I have backpacked in Yukon, where we landed the Super Cub and walked for many miles to our location, carrying our gear. I have camped out with the Eskimos in the winter in a tiny, unheated tent above the Arctic Circle. I have stayed in a very remote cabin in Russia and among the Aztec ruins in the Yucatan Peninsula. I have weathered killer storms in Alaska, I have been chased by elephants, explored a jaguar den and been stranded in Zimbabwe by an airline strike. I have seen seventy below zero wind chills and have chased armed poachers in Africa. Lots of adventure.
Recently? I was in Zimbabwe last fall where I’ve had a few exciting adventures with elephants and while tracking a wounded cape buffalo. This spring, I stayed on a boat off the coast of Alaska for a brown bear hunt, which was one of my most enjoyable trips.



Tell us about your work with the Benoit brothers.

The Benoits are a Vermont family of hunters who are famous for tracking big whitetail bucks in the snow. Larry Benoit was the first “hunting celebrity” and he pioneered the entire industry.
I was asked to write an article about them by the editor of Deer and Deer Hunting Magazine back in the eighties. That turned into a book, “Big Bucks the Benoit Way” which is the best-selling whitetail deer hunting book in history. That led to a second, very successful book, “Benoit Bucks.” Then we republished an updated version of the first book called, “Big Bucks the Benoit Way Volume 2.”

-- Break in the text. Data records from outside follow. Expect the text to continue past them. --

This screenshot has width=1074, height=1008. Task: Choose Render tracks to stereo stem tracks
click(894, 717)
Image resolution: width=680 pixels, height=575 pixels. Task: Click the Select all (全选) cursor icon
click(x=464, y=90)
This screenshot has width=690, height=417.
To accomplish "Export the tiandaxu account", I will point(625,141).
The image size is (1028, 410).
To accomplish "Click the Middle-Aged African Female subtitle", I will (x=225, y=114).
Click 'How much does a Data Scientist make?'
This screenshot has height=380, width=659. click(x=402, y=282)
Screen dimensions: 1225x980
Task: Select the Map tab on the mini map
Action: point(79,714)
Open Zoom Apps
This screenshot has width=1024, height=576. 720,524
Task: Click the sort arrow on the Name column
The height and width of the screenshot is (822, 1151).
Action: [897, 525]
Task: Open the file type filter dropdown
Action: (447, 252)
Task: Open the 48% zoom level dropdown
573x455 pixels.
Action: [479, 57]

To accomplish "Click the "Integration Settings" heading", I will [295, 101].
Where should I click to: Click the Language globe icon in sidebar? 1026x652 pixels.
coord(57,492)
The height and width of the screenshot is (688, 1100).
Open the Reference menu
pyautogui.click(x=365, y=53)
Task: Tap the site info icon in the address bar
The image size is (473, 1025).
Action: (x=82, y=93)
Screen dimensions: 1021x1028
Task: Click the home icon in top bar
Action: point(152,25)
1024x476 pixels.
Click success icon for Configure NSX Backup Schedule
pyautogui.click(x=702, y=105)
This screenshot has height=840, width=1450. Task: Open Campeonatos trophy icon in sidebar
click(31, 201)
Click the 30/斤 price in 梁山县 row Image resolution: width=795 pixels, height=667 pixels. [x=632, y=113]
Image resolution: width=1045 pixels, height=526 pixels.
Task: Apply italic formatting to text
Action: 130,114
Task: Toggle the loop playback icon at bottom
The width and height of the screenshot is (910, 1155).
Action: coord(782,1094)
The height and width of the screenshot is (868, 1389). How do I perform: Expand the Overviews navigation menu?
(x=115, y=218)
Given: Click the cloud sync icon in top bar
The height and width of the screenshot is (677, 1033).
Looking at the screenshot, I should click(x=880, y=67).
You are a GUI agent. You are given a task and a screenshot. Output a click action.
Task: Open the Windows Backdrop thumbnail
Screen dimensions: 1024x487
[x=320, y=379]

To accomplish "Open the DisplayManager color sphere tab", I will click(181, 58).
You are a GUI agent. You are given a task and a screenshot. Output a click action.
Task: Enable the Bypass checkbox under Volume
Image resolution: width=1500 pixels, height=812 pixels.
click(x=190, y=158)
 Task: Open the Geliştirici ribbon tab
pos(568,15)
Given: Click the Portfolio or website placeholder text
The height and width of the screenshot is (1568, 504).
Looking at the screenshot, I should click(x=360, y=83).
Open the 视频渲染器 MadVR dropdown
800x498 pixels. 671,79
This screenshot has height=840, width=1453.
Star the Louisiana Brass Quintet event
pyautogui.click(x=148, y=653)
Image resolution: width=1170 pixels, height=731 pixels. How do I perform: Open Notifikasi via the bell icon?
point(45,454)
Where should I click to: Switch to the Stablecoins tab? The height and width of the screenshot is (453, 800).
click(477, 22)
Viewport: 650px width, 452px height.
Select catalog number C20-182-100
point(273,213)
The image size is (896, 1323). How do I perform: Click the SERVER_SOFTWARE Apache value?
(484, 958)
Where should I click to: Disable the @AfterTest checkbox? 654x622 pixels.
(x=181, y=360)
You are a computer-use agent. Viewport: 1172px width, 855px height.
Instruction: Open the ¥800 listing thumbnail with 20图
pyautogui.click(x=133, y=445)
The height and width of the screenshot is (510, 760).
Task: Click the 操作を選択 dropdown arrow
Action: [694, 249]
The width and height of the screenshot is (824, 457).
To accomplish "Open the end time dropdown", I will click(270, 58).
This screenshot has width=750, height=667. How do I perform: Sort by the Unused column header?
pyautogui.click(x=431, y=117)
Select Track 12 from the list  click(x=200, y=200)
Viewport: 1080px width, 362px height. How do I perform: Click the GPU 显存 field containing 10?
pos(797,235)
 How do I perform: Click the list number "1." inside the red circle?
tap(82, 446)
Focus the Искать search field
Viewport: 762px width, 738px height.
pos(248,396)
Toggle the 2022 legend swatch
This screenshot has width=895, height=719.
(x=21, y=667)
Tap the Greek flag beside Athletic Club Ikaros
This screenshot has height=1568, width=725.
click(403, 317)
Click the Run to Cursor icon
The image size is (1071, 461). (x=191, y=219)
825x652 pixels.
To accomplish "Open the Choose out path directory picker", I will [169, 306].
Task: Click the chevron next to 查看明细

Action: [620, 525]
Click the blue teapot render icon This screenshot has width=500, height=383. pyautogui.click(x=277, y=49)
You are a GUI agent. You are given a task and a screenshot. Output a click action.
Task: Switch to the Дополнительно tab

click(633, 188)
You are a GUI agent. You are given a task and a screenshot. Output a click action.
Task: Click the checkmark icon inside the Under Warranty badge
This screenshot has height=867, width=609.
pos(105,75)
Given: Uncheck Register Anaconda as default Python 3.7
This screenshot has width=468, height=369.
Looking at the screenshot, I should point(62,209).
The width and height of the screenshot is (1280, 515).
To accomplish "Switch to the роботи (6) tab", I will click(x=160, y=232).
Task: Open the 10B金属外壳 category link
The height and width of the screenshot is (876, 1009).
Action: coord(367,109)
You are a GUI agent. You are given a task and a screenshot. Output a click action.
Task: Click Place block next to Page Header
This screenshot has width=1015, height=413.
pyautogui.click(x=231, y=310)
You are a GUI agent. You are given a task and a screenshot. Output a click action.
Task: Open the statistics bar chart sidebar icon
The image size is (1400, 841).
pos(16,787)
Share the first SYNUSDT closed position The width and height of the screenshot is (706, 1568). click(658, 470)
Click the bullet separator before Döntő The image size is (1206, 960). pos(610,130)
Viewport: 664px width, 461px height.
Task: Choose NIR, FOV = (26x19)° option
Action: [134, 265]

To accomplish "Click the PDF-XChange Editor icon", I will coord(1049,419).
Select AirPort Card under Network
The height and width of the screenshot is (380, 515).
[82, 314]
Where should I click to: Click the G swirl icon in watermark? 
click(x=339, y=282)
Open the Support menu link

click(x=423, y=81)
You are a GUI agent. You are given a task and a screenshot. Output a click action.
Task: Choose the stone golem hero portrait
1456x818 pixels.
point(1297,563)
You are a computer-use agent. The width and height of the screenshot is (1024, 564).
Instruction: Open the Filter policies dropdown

You are a regular contributor to American Hunter and Shooting Illustrated and American Rifleman . . .

They are the top publications in their fields. They are all NRA publications. American Hunter and American Rifleman are membership magazines and Shooting Illustrated is a subscription and newsstand driven magazine. American Rifleman is now one of the top 25 magazines in the world in terms of circulation. They represent the pinnacle of my markets, the best of the best and I worked very hard to become a field editor for these prestigious magazines.

 . . . and a consultant for firearms companies. What does that work involve?

I am hired to consult on firearms, ammo and accessories design. It is a sideline that has resulted from my recognition as one of the leading experts in the field, a recognition that is driven by my writing for the top magazines and publishing several books.
  
You’re also s a field editor for the National Rifle Association. Tell me something about the NRA that will soothe my progressive, left leaning, save-the-wolves soul.

     The way the NRA has been represented by the press and in today's society is unfair and inaccurate. Politically, the NRA is a one-issue organization that is dedicated to preserving our constitutionally guaranteed right to keep and bear arms.
     That said, they do have a wide range of programs.  The Eddie Eagle program has taught millions of kids about gun safety.  The NRA promotes competitive shooting and has training programs for just about all aspects of gun ownership. The list goes on.
     The people who run the NRA and the vast majority of the membership are some of the finest people I know. They have high moral values and are American patriots who believe strongly in the rights of the American people as detailed in our constitution. 

 What advice do you have for parents of young hunters?

The days you spend hunting with your kids will be some of the best memories you will make with them. I have written several 4,000 word articles on how to do it right, but the key is just do it. Make it your “thing;” take the hunter safety course with them. Help them pick out their gear and teach them how to use it safely. Butcher the deer, cook the meat and eat the meal as a family. Make them part of the process, not an addendum.



Tell us about your novel, THE 14th REINSTATED.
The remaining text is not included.